More than two years ago, I had lunch with two Norfolk Southern executives. They said that they were concerned about the Red Line design and questioned whether freight and passenger traffic could exist along the line. In the two letters recently released, the concerns of Norfolk Southern are now documented.
For all this time, I have been telling the mayors, the consultants, NCDOT and anyone else who would listen that Norfolk Southern is key to this project and they needed to be engaged early in the process. And that the current design is almost 10 years old and wasn’t designed to carry freight. Everyone just ignored those warnings. They only added freight to the line so it would potentially qualify for Tax Increment Financing. And freight only represents 5 percent of the projected increase in property value anyway.
FACTS ARE MISREPRESENTED
There is a massive case here of misrepresentation of the facts by people involved in this project. When questioned in open meetings, NCDOT Deputy Secretary Paul Morris and others have stated that discussions were underway with Norfolk Southern, when in fact they weren’t started until January 11, 2012.
When questioned about the costs, Red Line Task Force leaders said that the costs were updated in December of 2011. What they didn’t say is that the costs were updated by adding an inflation factor to the previous design.
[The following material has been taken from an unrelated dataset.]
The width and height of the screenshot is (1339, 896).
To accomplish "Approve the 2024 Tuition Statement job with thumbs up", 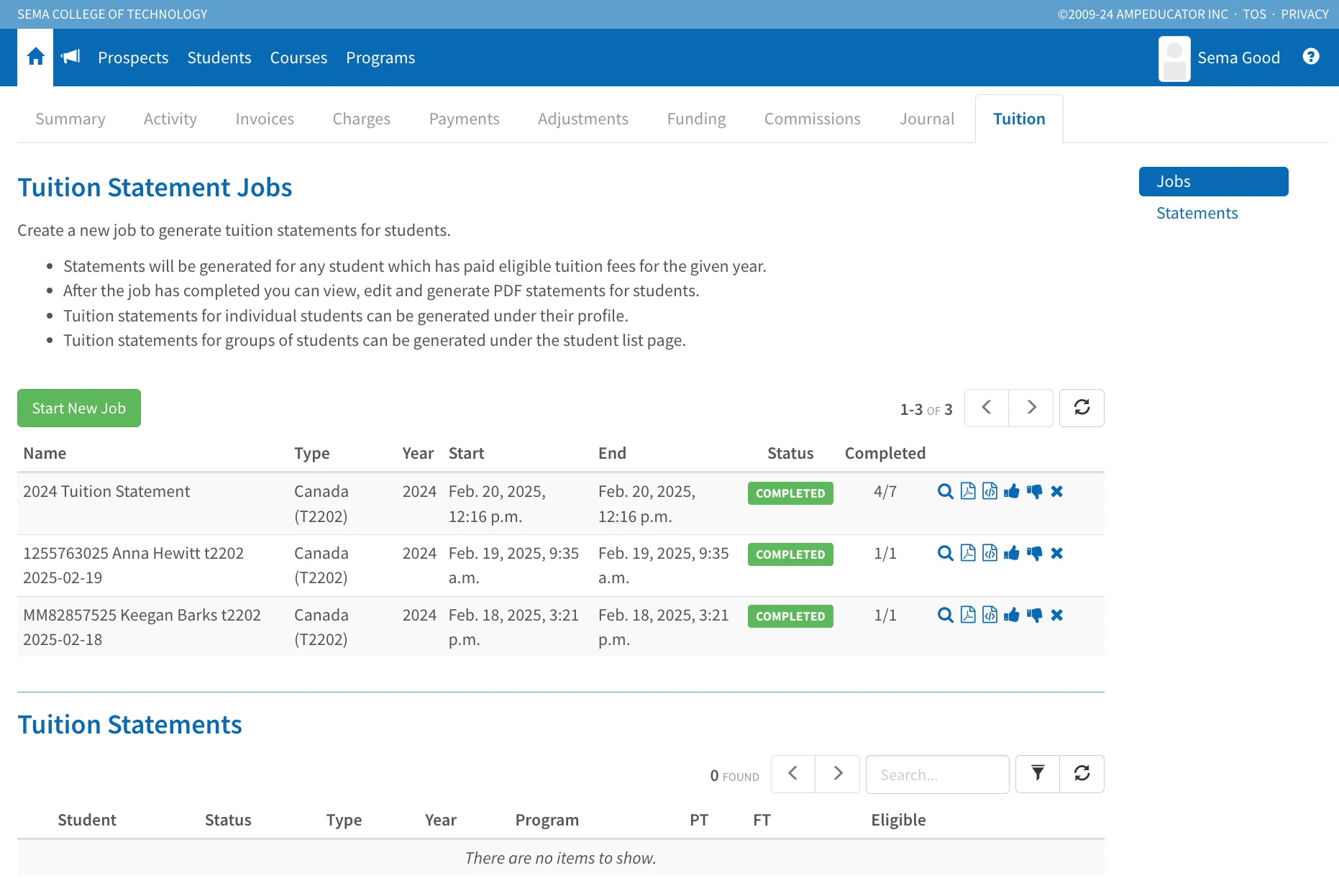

They didn’t disclose that the design had been not been updated to handle both freight and passenger traffic, to newer technology (as pointed out by Norfolk Southern in their letter) or equipment that would be compatible with what Norfolk Southern currently uses.
Representations that the line could be extended to Statesville along existing, abandoned track and right of way has also proved to be wrong, per the Norfolk Southern letter.
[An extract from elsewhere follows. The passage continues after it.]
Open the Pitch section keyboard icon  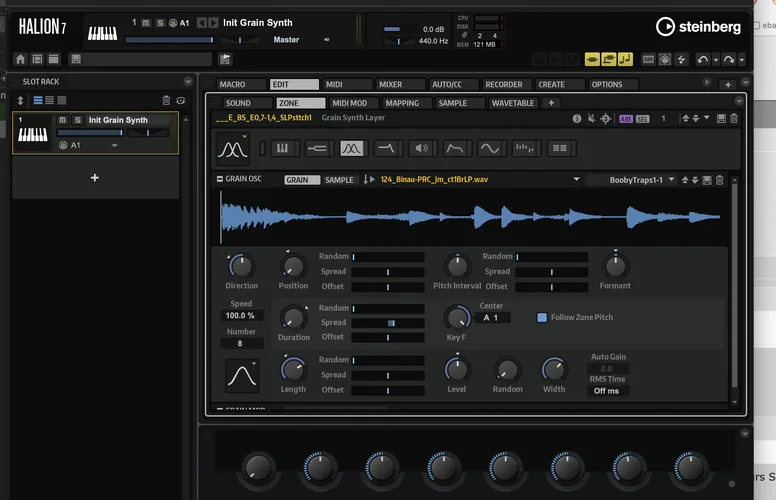coord(281,148)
While proponents say that this is an opening negotiation gambit by Norfolk Southern, it would take an irrepressible optimist to view it that way. Some items in the letter cannot be negotiated (for example, environmental impact study and purchase of land from Mt. Mourne to Statesville). Also the letter clearly states that there are no negotiations happening.
The fact is the Red Line Task Force, the mayors, NCDOT, LNTC, etc. all focused on the financing and legal structures that could apply to build the line without bothering to find out if the line would actually work or talking to the company that actually owns it. Representations of a public-private partnership were clearly misrepresented, as the only private partner could be Norfolk Southern and they are not interested in discussing that until they figure out whether it would even work.
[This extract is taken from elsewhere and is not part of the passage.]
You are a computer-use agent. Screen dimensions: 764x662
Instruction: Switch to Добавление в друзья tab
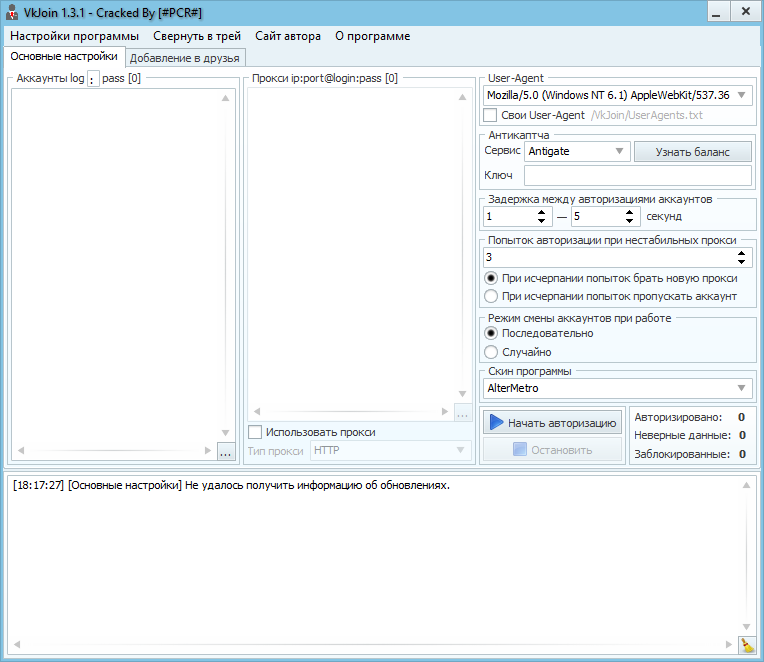point(184,58)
Further, for task force leaders to say the project cost of $452 million was a fixed, not-to-exceed price, was ludicrous because the line wasn’t completely designed and the owner of the track and the company that would end up building it hadn’t even been consulted.
For Paul Morris, project consultant Mark Briggs, the town mayors and Lake Norman Transportation Commission Director Bill Thunberg to say Iredell County Board members were just providing a list of concerns to be addressed was more than spin – it was turbo-spin. I attended the Jan 17 meeting and those people recognized virtually all of the problems in the plan.
At that meeting I pointed out to them that Norfolk Southern had only been exposed to the plan the previous week, that the design was old, etc. Two days later, the December 19, 2011 letter from Norfolk Southern was published by the Charlotte Business Journal and Tuesday of this week the results of that January 11, 2012 meeting was released to the press. The existence of the first letter was not disclosed to the municipalities as far as I know.
TAXPAYERS ON THE HOOK
This is a travesty. Not only of poor judgment and planning, but clear breaches of faith on the part of the proponents of this plan. This is another example of government entities trying to get into a business they don’t understand. MI-Connection is an example of government getting into a business it knows nothing about, a similar situation promoted by some of the same people. The taxpayers ended up making up the difference.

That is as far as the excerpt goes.